Data to examine
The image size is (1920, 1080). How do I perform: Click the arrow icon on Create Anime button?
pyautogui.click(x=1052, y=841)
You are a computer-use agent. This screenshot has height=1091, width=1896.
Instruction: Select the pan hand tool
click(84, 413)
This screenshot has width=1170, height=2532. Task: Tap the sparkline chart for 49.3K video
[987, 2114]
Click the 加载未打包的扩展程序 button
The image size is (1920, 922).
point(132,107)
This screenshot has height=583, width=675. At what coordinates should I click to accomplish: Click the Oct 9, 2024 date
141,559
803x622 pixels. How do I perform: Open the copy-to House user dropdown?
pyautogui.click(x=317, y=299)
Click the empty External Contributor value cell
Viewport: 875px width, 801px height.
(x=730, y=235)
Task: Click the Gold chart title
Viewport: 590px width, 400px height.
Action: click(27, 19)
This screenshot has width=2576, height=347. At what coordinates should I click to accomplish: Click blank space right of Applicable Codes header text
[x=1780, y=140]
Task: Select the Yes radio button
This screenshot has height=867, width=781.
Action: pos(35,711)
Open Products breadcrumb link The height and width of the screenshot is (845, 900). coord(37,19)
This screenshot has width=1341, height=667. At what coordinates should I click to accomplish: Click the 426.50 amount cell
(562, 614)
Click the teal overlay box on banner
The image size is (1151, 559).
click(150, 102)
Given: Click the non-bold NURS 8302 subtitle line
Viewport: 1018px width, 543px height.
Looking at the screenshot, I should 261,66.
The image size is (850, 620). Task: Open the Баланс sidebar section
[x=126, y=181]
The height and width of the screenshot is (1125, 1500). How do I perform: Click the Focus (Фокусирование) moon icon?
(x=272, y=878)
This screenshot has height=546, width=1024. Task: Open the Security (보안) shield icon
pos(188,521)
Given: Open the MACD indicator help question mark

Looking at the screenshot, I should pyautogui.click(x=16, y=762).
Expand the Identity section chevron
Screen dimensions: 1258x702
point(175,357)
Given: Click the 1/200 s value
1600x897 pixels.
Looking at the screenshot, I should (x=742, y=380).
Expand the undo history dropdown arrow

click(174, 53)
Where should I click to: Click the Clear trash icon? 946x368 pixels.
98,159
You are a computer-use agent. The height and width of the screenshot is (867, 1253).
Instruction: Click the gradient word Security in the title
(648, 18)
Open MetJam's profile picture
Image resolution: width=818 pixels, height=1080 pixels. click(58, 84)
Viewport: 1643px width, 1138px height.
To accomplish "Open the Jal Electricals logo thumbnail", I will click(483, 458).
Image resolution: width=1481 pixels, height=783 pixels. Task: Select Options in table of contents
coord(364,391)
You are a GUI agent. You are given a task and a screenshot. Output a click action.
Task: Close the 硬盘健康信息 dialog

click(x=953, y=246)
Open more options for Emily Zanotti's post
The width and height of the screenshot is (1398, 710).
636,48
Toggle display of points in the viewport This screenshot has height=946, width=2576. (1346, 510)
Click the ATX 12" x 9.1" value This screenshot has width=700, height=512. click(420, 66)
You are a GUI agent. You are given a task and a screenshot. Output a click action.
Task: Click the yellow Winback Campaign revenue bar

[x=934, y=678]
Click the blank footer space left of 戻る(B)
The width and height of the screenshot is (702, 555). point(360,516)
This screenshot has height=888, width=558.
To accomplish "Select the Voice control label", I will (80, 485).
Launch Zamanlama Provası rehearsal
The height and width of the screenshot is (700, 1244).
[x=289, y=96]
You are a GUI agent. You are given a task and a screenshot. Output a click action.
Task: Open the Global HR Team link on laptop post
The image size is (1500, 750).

Exercise
Keeping each word as given, write out the material above.

Written reply
The image size is (1920, 1080). How do I perform: Click the arrow icon on Create Anime button?
pyautogui.click(x=1052, y=841)
You are a computer-use agent. This screenshot has height=1091, width=1896.
Instruction: Select the pan hand tool
click(84, 413)
This screenshot has width=1170, height=2532. Task: Tap the sparkline chart for 49.3K video
[987, 2114]
Click the 加载未打包的扩展程序 button
The image size is (1920, 922).
point(132,107)
This screenshot has height=583, width=675. At what coordinates should I click to accomplish: Click the Oct 9, 2024 date
141,559
803x622 pixels. How do I perform: Open the copy-to House user dropdown?
pyautogui.click(x=317, y=299)
Click the empty External Contributor value cell
Viewport: 875px width, 801px height.
(x=730, y=235)
Task: Click the Gold chart title
Viewport: 590px width, 400px height.
Action: click(27, 19)
This screenshot has width=2576, height=347. At what coordinates should I click to accomplish: Click blank space right of Applicable Codes header text
[x=1780, y=140]
Task: Select the Yes radio button
This screenshot has height=867, width=781.
Action: pos(35,711)
Open Products breadcrumb link The height and width of the screenshot is (845, 900). coord(37,19)
This screenshot has width=1341, height=667. At what coordinates should I click to accomplish: Click the 426.50 amount cell
(562, 614)
Click the teal overlay box on banner
The image size is (1151, 559).
click(150, 102)
Given: Click the non-bold NURS 8302 subtitle line
Viewport: 1018px width, 543px height.
Looking at the screenshot, I should 261,66.
The image size is (850, 620). Task: Open the Баланс sidebar section
[x=126, y=181]
The height and width of the screenshot is (1125, 1500). How do I perform: Click the Focus (Фокусирование) moon icon?
(x=272, y=878)
This screenshot has height=546, width=1024. Task: Open the Security (보안) shield icon
pos(188,521)
Given: Open the MACD indicator help question mark

Looking at the screenshot, I should pyautogui.click(x=16, y=762).
Expand the Identity section chevron
Screen dimensions: 1258x702
point(175,357)
Given: Click the 1/200 s value
1600x897 pixels.
Looking at the screenshot, I should (x=742, y=380).
Expand the undo history dropdown arrow

click(174, 53)
Where should I click to: Click the Clear trash icon? 946x368 pixels.
98,159
You are a computer-use agent. The height and width of the screenshot is (867, 1253).
Instruction: Click the gradient word Security in the title
(648, 18)
Open MetJam's profile picture
Image resolution: width=818 pixels, height=1080 pixels. click(58, 84)
Viewport: 1643px width, 1138px height.
To accomplish "Open the Jal Electricals logo thumbnail", I will click(483, 458).
Image resolution: width=1481 pixels, height=783 pixels. Task: Select Options in table of contents
coord(364,391)
You are a GUI agent. You are given a task and a screenshot. Output a click action.
Task: Close the 硬盘健康信息 dialog

click(x=953, y=246)
Open more options for Emily Zanotti's post
The width and height of the screenshot is (1398, 710).
636,48
Toggle display of points in the viewport This screenshot has height=946, width=2576. (1346, 510)
Click the ATX 12" x 9.1" value This screenshot has width=700, height=512. click(420, 66)
You are a GUI agent. You are given a task and a screenshot. Output a click action.
Task: Click the yellow Winback Campaign revenue bar

[x=934, y=678]
Click the blank footer space left of 戻る(B)
The width and height of the screenshot is (702, 555). point(360,516)
This screenshot has height=888, width=558.
To accomplish "Select the Voice control label", I will (80, 485).
Launch Zamanlama Provası rehearsal
The height and width of the screenshot is (700, 1244).
[x=289, y=96]
You are a GUI agent. You are given a task and a screenshot. Output a click action.
Task: Open the Global HR Team link on laptop post
The image size is (1500, 750).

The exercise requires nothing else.